トランプ大統領は5月24日の声明で、北朝鮮側の挑発的な発言・対応等を理由として、米朝首脳会談を中止することを決めたと述べた。その際、同大統領は、ジム・マティス国防長官はもとより、日韓首脳とも協議した上での決断だとした。
同大統領はまた、北朝鮮が無用な挑発行為に出るようなら、米軍は“いつでも対応可能”とし、更に、日韓とも北朝鮮との対立は望んでいないが、情勢を正すため、必要な対応を行うと言ってくれていると付言した。

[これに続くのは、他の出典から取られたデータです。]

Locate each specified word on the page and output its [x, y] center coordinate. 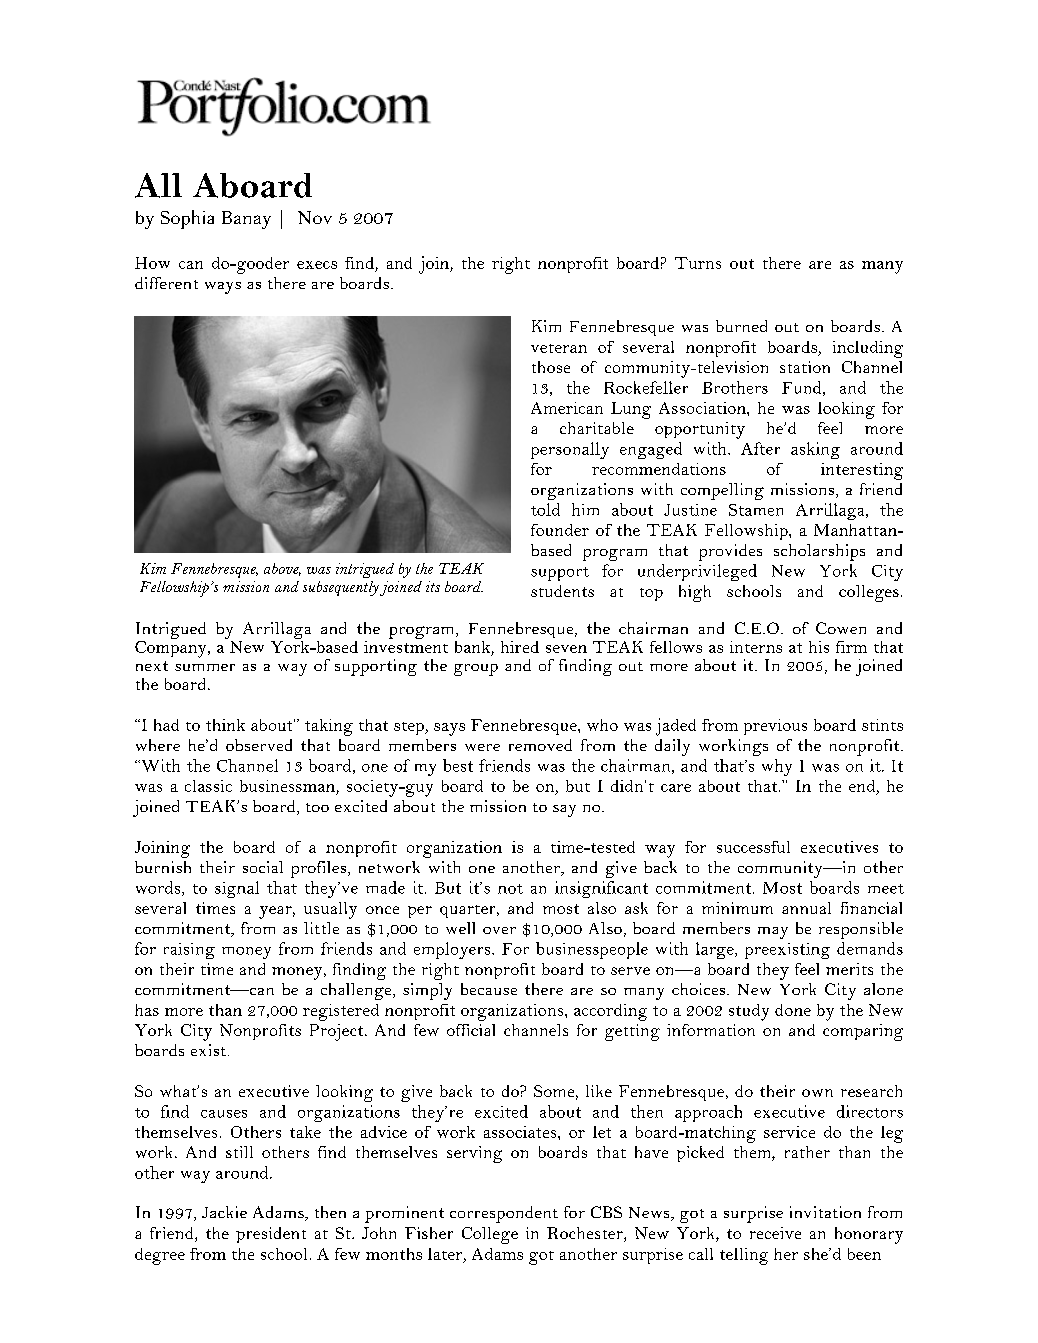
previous [775, 727]
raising [189, 951]
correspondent [504, 1214]
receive [775, 1233]
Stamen [756, 510]
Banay [246, 220]
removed [540, 745]
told [545, 509]
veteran [559, 348]
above [282, 569]
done [793, 1010]
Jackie [224, 1212]
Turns [698, 263]
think [225, 725]
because [489, 989]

なお、米政府高官は、裏話として、6月12日の米朝首脳会談の準備のために米国政府関係者が先週にシンガポールを訪問しているのに、北朝鮮側関係者は一切姿を見せず、結果として、首脳会談の準備を断念せざるを得なかったと打ち明けている。
一方、マイク・ポンペオ国務長官は5月24日、上院外交委員会において、米朝首脳会談の再設定は“依然楽観視”していると述べた。
同日付ロシア『スプートニク・インターナショナル』オンラインニュース:「ペンス副大統領と北朝鮮側応酬後、トランプ大統領が米朝首脳会談をキャンセル」
米政府高官は、米朝首脳会談中止の理由として、北朝鮮側が事前準備のためにシンガポールに一切関係者を派遣しなかったことを挙げた。
更に同高官は、北朝鮮が先週突然、南北閣僚級会談を一方的にキャンセルしたり、また、北朝鮮北部の豊渓里(プンゲリ)核実験場の廃棄行動に、検証に当れる専門家の立会いを拒否したこと等もその理由になっていると述べた。
米朝首脳会談の突然の中止報道に関し、ウラジーミル・プーチン大統領は、残念なニュースであるが、当該首脳会談が近い将来再設定されることを望むと語った。
また、エマニュエル・マクロン仏大統領は、米朝首脳会談中止に拘らず、朝鮮半島の緊張緩和に向けての平和的プロセス(非核化及び武装解除等)の努力は継続されるべきだとコメントした。